Do this: Copy out every one of the following lines word for word, without changing anything.

◆ ◆ ◆ ◆

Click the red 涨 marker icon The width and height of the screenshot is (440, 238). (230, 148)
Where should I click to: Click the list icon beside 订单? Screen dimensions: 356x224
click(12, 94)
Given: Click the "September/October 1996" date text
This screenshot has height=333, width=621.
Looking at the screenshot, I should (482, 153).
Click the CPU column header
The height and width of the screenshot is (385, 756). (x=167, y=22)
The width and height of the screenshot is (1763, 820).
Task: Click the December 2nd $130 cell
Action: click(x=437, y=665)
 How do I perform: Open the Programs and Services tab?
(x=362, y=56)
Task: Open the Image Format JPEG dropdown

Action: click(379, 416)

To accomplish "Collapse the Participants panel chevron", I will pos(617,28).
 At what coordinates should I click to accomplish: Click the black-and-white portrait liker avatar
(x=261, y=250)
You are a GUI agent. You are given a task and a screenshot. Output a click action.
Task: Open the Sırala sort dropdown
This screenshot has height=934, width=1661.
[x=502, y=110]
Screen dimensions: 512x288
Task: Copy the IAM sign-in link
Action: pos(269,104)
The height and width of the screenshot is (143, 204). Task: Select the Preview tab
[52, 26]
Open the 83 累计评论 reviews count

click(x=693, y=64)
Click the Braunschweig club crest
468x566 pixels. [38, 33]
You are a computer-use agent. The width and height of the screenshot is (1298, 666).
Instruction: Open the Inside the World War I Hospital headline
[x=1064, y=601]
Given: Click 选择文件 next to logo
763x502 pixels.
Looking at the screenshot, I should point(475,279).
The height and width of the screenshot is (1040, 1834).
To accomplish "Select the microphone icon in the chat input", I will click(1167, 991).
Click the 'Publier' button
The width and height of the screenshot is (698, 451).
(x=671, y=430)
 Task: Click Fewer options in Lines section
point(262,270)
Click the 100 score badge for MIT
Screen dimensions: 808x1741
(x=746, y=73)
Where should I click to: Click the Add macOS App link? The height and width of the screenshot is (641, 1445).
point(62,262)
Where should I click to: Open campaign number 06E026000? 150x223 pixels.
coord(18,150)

◆ ◆ ◆ ◆

Result:
Click the red 涨 marker icon The width and height of the screenshot is (440, 238). (230, 148)
Where should I click to: Click the list icon beside 订单? Screen dimensions: 356x224
click(12, 94)
Given: Click the "September/October 1996" date text
This screenshot has height=333, width=621.
Looking at the screenshot, I should (482, 153).
Click the CPU column header
The height and width of the screenshot is (385, 756). (x=167, y=22)
The width and height of the screenshot is (1763, 820).
Task: Click the December 2nd $130 cell
Action: click(x=437, y=665)
 How do I perform: Open the Programs and Services tab?
(x=362, y=56)
Task: Open the Image Format JPEG dropdown

Action: click(379, 416)

To accomplish "Collapse the Participants panel chevron", I will pos(617,28).
 At what coordinates should I click to accomplish: Click the black-and-white portrait liker avatar
(x=261, y=250)
You are a GUI agent. You are given a task and a screenshot. Output a click action.
Task: Open the Sırala sort dropdown
This screenshot has height=934, width=1661.
[x=502, y=110]
Screen dimensions: 512x288
Task: Copy the IAM sign-in link
Action: pos(269,104)
The height and width of the screenshot is (143, 204). Task: Select the Preview tab
[52, 26]
Open the 83 累计评论 reviews count

click(x=693, y=64)
Click the Braunschweig club crest
468x566 pixels. [38, 33]
You are a computer-use agent. The width and height of the screenshot is (1298, 666).
Instruction: Open the Inside the World War I Hospital headline
[x=1064, y=601]
Given: Click 选择文件 next to logo
763x502 pixels.
Looking at the screenshot, I should point(475,279).
The height and width of the screenshot is (1040, 1834).
To accomplish "Select the microphone icon in the chat input", I will click(1167, 991).
Click the 'Publier' button
The width and height of the screenshot is (698, 451).
(x=671, y=430)
 Task: Click Fewer options in Lines section
point(262,270)
Click the 100 score badge for MIT
Screen dimensions: 808x1741
(x=746, y=73)
Where should I click to: Click the Add macOS App link? The height and width of the screenshot is (641, 1445).
point(62,262)
Where should I click to: Open campaign number 06E026000? 150x223 pixels.
coord(18,150)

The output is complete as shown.